We are told that every religious belief, political habit, ideology, or cultural practice is functionally equivalent. Above all, we must not judge them, must not express a preference for (say) tolerant-minded, hard-working Christians over angry, militant, sharia-minded Muslims. Or Latin Americans whose whole life experience has been shaped by a corrupt government in bed with narco-terrorists.
We are expected to pretend that human beings are not just equal in the eyes of God (which is true), but interchangeable, like auto parts.
If anything, multiculturalism demands that we bend over backwards to screen out all that we might naturally find unsettling about another culture. We must scourge ourselves, our nation and our ancestors for the flaws we might find in them. This ideology pretends that the American creed of equal rights for every citizen demands that we extend the privilege of citizenship promiscuously to all. We must never, never think about the impact that they might have, in large enough numbers, on our nation and its liberties. On our own civic liberties. On our tax rates and our neighborhoods, our elections and our kids’ schools. We’re forbidden by this strange diktat to consider most of the important questions of politics.

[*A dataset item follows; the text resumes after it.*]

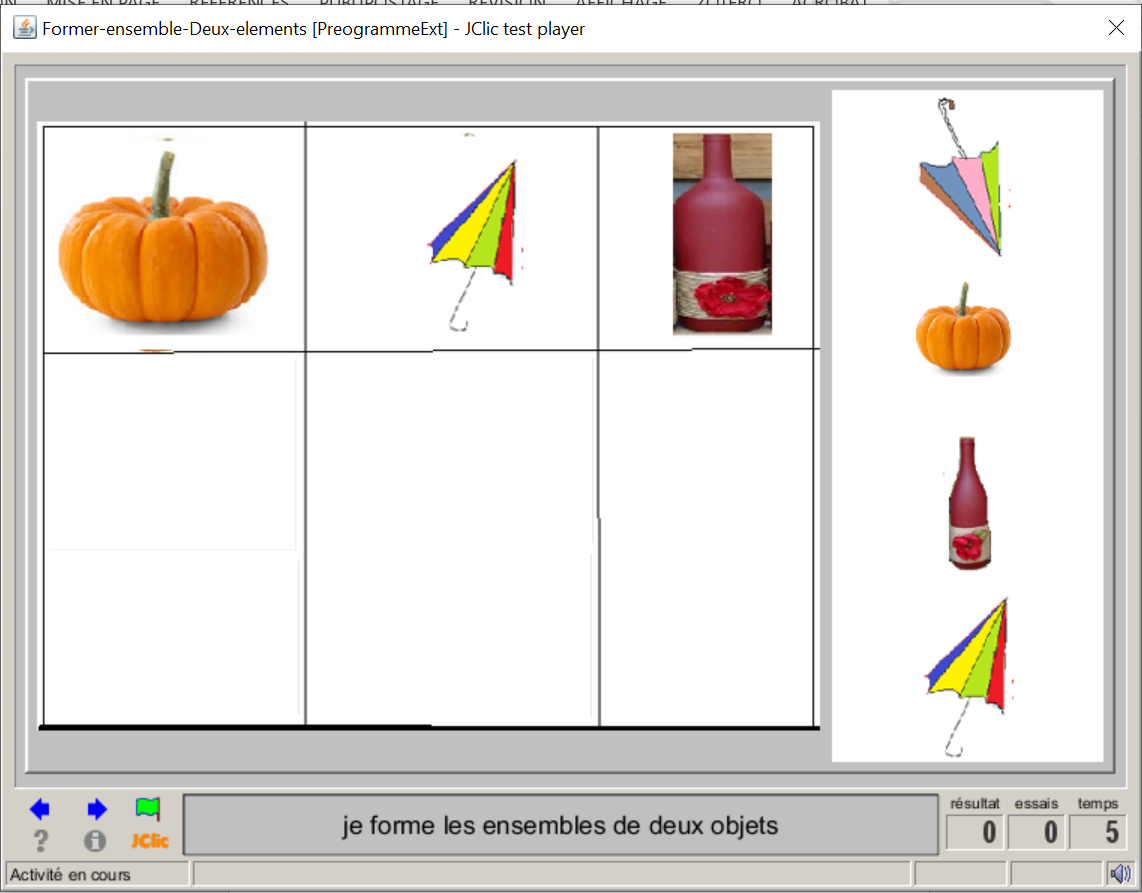Click the message box about deux objets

Maybe we don’t listen to the multiculturalists, but instead to the economists. To those who won’t look beyond the narrow terms of their specialty, the only questions immigration poses are of aggregate supply and demand. More immigrants mean more consumers and producers, which is a good thing because it boosts our aggregate numbers. Every new arrival in America is an interchangeable production-and-consumption unit who will pay into our Social Security system, and boost our national growth. How can you have too much of a good thing? By this logic, The Economist magazine has argued for decades that Europe must solve the problem of its aging population — not by boosting birth rates, which might interfere with sexual freedom — but by opening its doors to massive influx from the Middle East. What could go wrong?

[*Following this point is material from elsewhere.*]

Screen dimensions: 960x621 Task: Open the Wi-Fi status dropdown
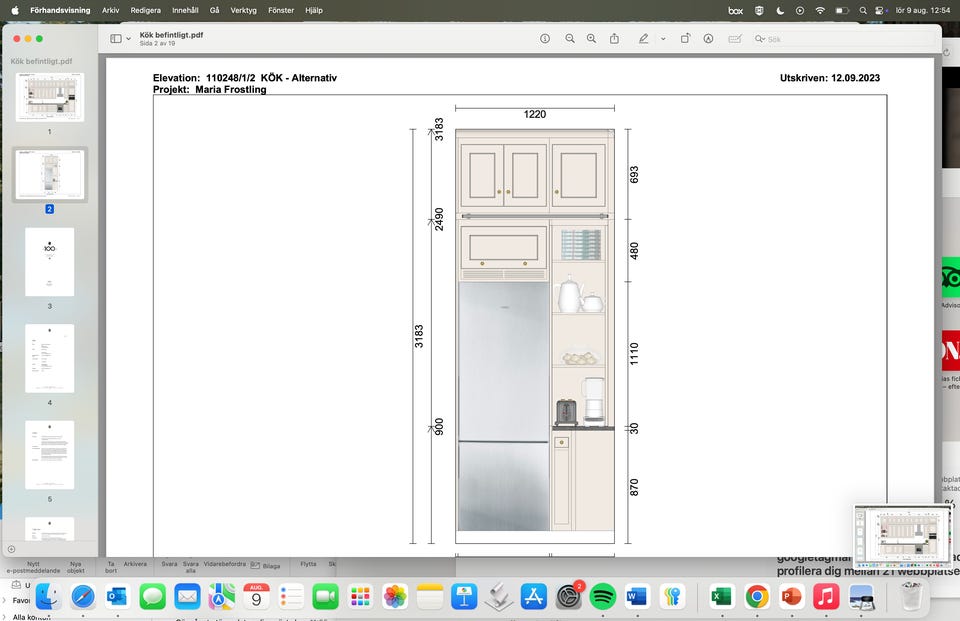coord(820,10)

In the face of the moral abuse that immigration advocates constantly throw at conservatives, it’s worth remembering how dehumanizing both those worldviews are.
Multiculturalism dehumanizes people from non-Western cultures by refusing to hold them to the same standards as Westerners. So while white males can be shunned and shamed for refusing to pretend that a castrated man is really a “woman,” Arab men get a free pass for subjecting their daughters to female genital mutilation. It’s as if Western elites had decided to adopt the Third World from a rescue shelter, and treat its immigrants forever as exotic, charming, but sometimes mischievous pets.
Economism degrades people by treating their culture, morals, creeds, and customs as unimportant. Yet those things make up the vast bulk of what it means to be human. Our willingness to work and eagerness to consume are only a small part of what makes us human. We are more than strong backs and hungry mouths. Yet that is how narrow, economic-minded types insist on seeing us.
Those of us who worry about immigration’s impact are in fact much more holistic. We see the whole person, his habits, virtues, and deepest beliefs as of the utmost importance. We honestly face the impact that un- or anti-American cultural practices can have on our fragile country, when multiplied in the millions. We respect foreign people enough to take them seriously as people just like us. And sometimes that means we have to tell them “No.”
We won’t act like the left and give all comers a pat on the head and a raft of government programs. We won’t act like the pro-business, open-borders “right” and reduce human beings to interchangeable integers. It’s not just false. It’s immoral.